WORK REQUIRED
Retype only what runs from the first line of the records to the line with "You are a GUI", inclusive, and no pictures.

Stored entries
<<<<

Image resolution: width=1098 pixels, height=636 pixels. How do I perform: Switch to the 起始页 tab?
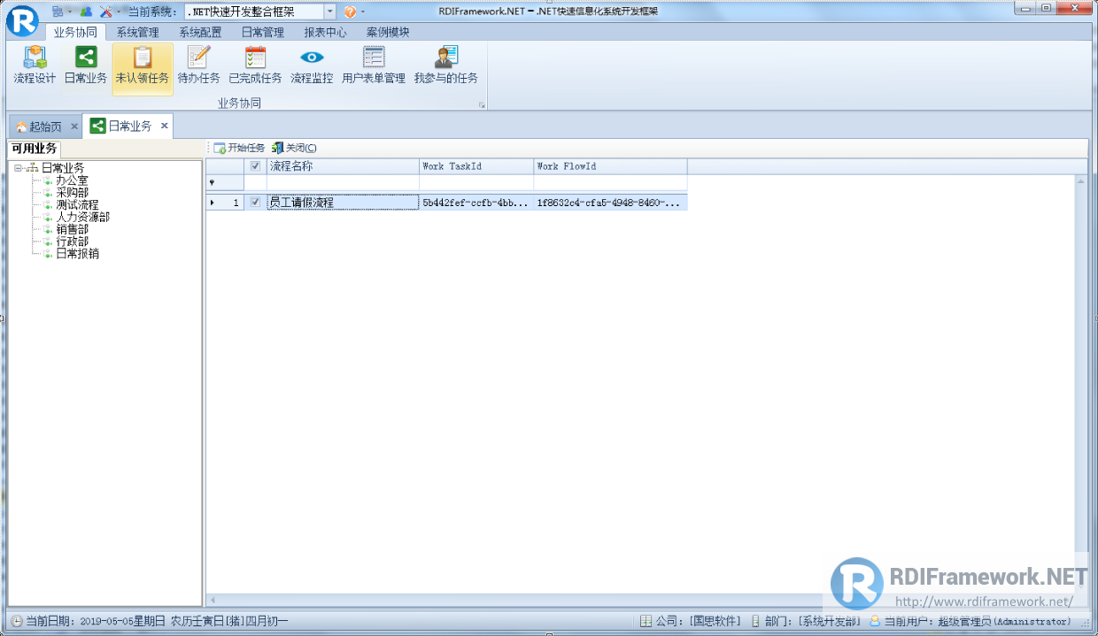[x=44, y=125]
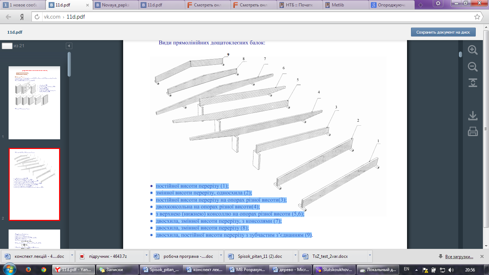Go back with the browser arrow

(9, 17)
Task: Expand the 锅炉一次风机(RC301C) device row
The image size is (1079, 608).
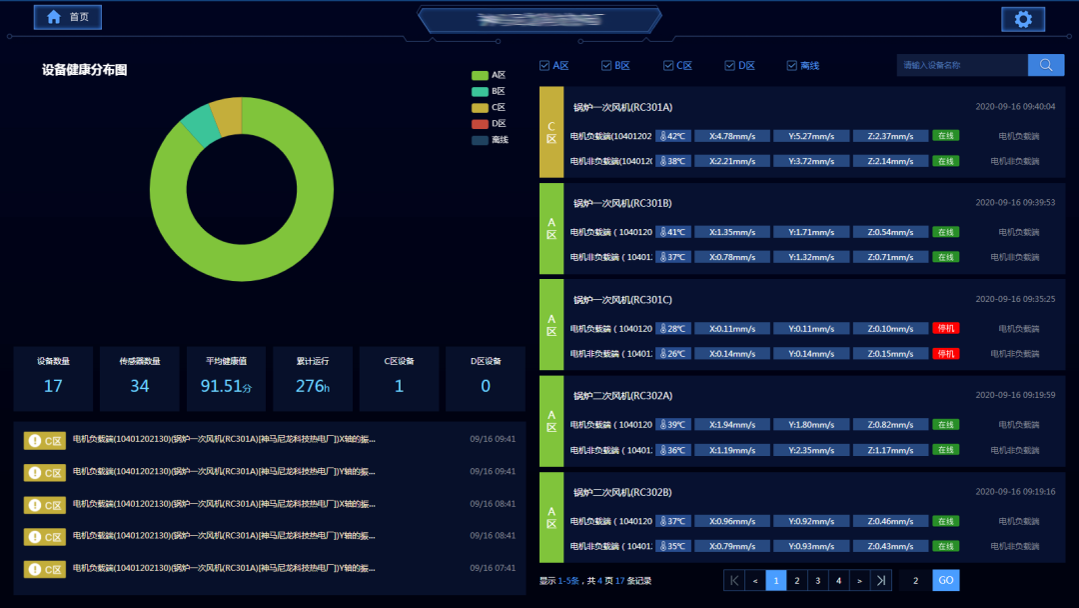Action: 622,300
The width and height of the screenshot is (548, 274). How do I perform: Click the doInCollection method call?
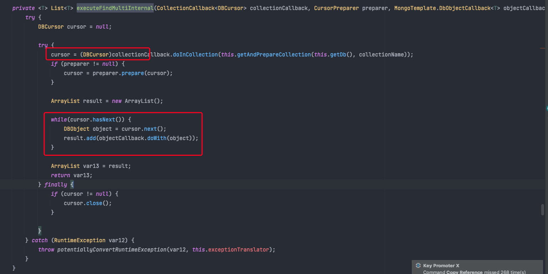coord(195,55)
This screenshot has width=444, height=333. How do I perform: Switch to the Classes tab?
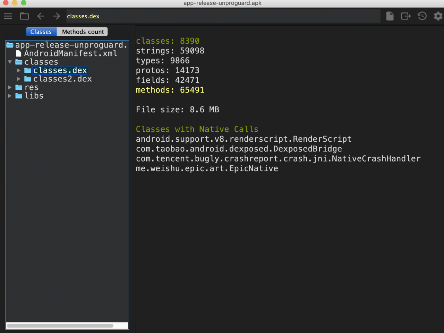point(41,32)
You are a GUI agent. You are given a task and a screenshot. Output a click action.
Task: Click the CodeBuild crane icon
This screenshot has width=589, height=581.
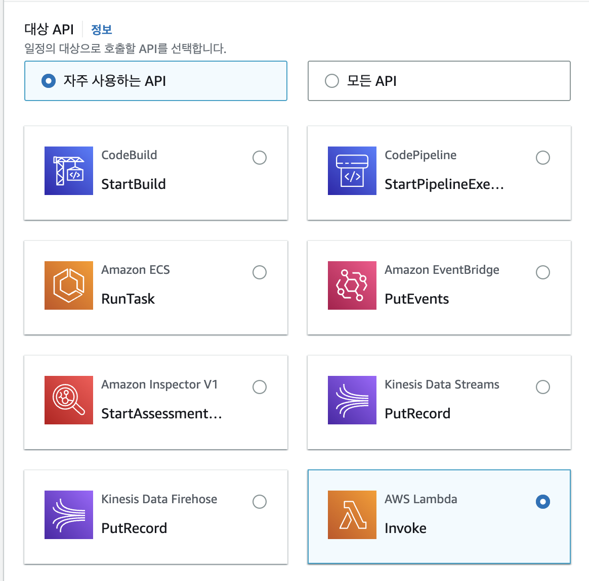tap(69, 171)
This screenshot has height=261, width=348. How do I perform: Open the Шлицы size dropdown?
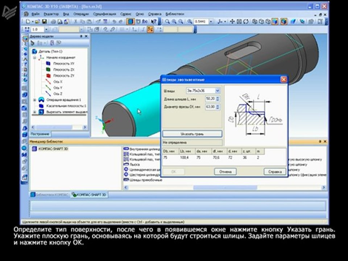coord(218,91)
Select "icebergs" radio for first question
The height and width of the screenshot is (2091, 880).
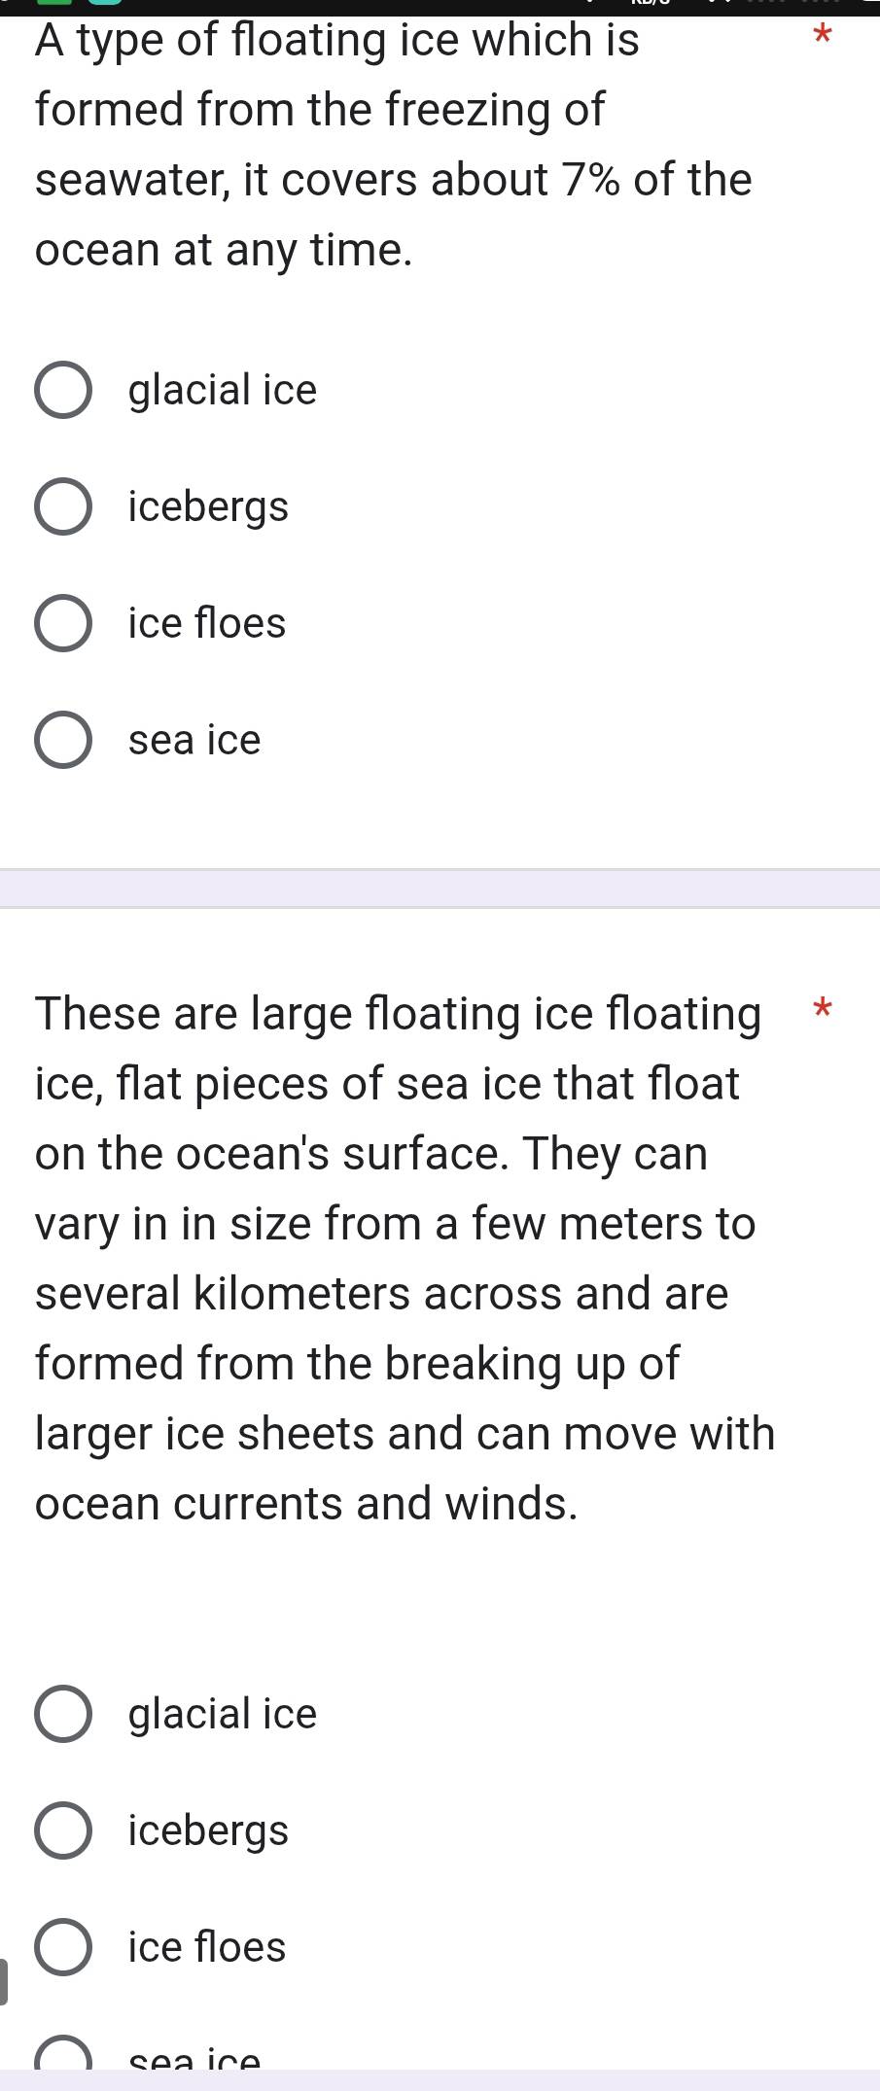63,507
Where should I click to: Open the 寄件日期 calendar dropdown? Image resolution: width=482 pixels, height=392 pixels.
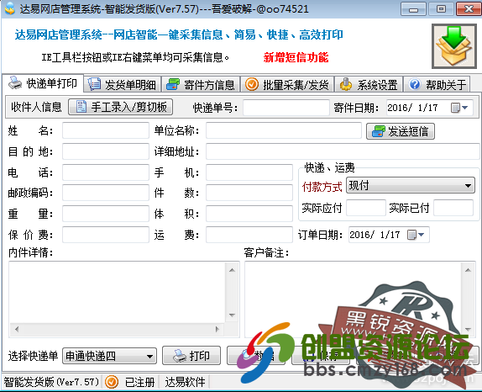460,108
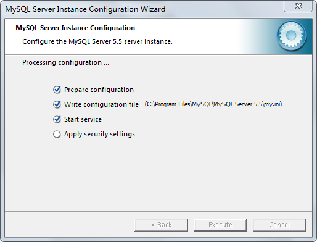Click the my.ini file path text
The width and height of the screenshot is (317, 242).
pyautogui.click(x=213, y=104)

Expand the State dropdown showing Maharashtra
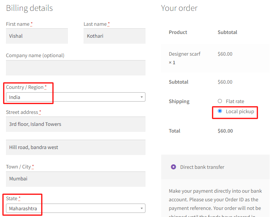pyautogui.click(x=75, y=208)
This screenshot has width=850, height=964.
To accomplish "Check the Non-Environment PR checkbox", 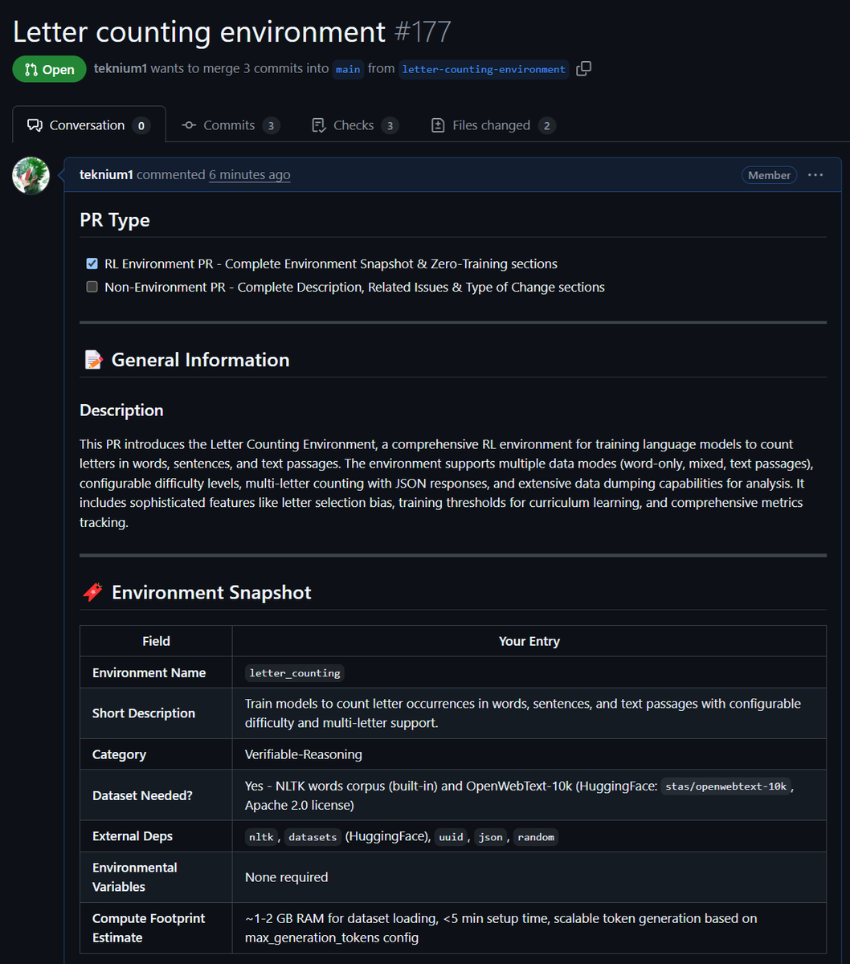I will [92, 287].
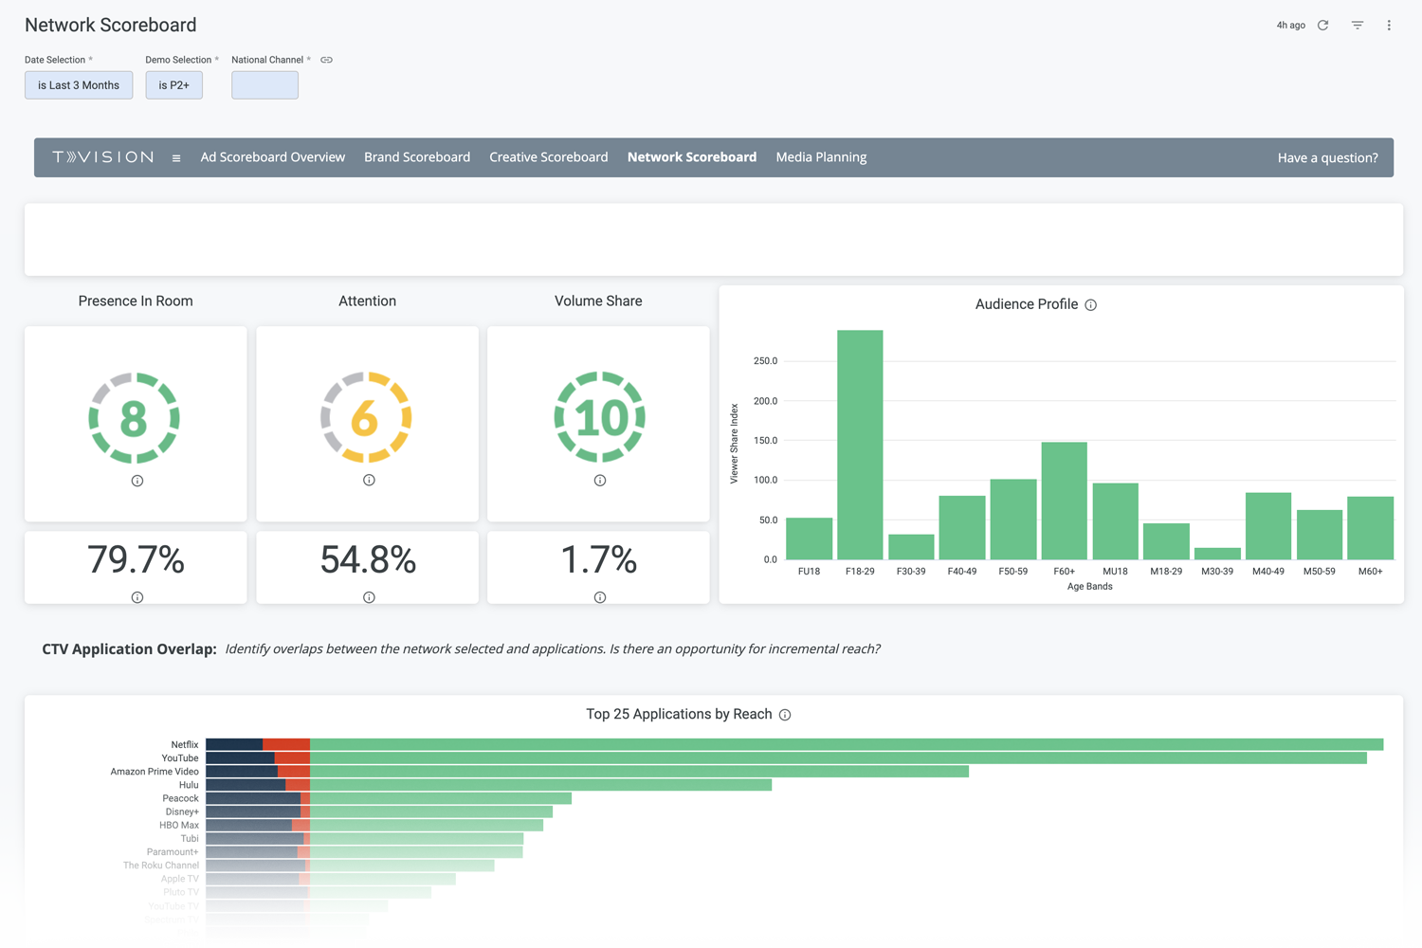1422x948 pixels.
Task: Refresh the dashboard data
Action: tap(1323, 25)
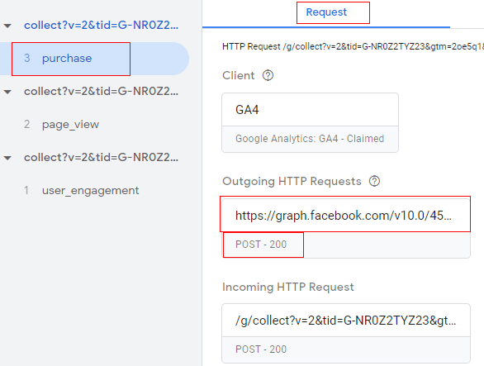Screen dimensions: 484x366
Task: Collapse the first collect request group arrow
Action: point(7,26)
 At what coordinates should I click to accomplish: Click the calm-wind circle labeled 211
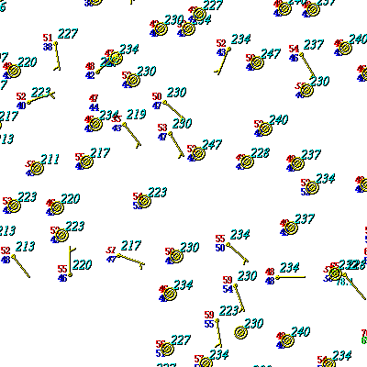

>>>>

EXERCISE RESPONSE
Image resolution: width=1098 pixels, height=636 pixels. How do I perform: Switch to the 起始页 tab?
[x=44, y=125]
Go back with the browser arrow

(9, 17)
Task: Expand the 锅炉一次风机(RC301C) device row
The image size is (1079, 608).
Action: 622,300
The width and height of the screenshot is (548, 274). How do I perform: Click the doInCollection method call?
coord(195,55)
This screenshot has width=444, height=333. How do I perform: Switch to the Classes tab?
point(41,32)
You are a GUI agent. You are given a task and a screenshot. Output a click action.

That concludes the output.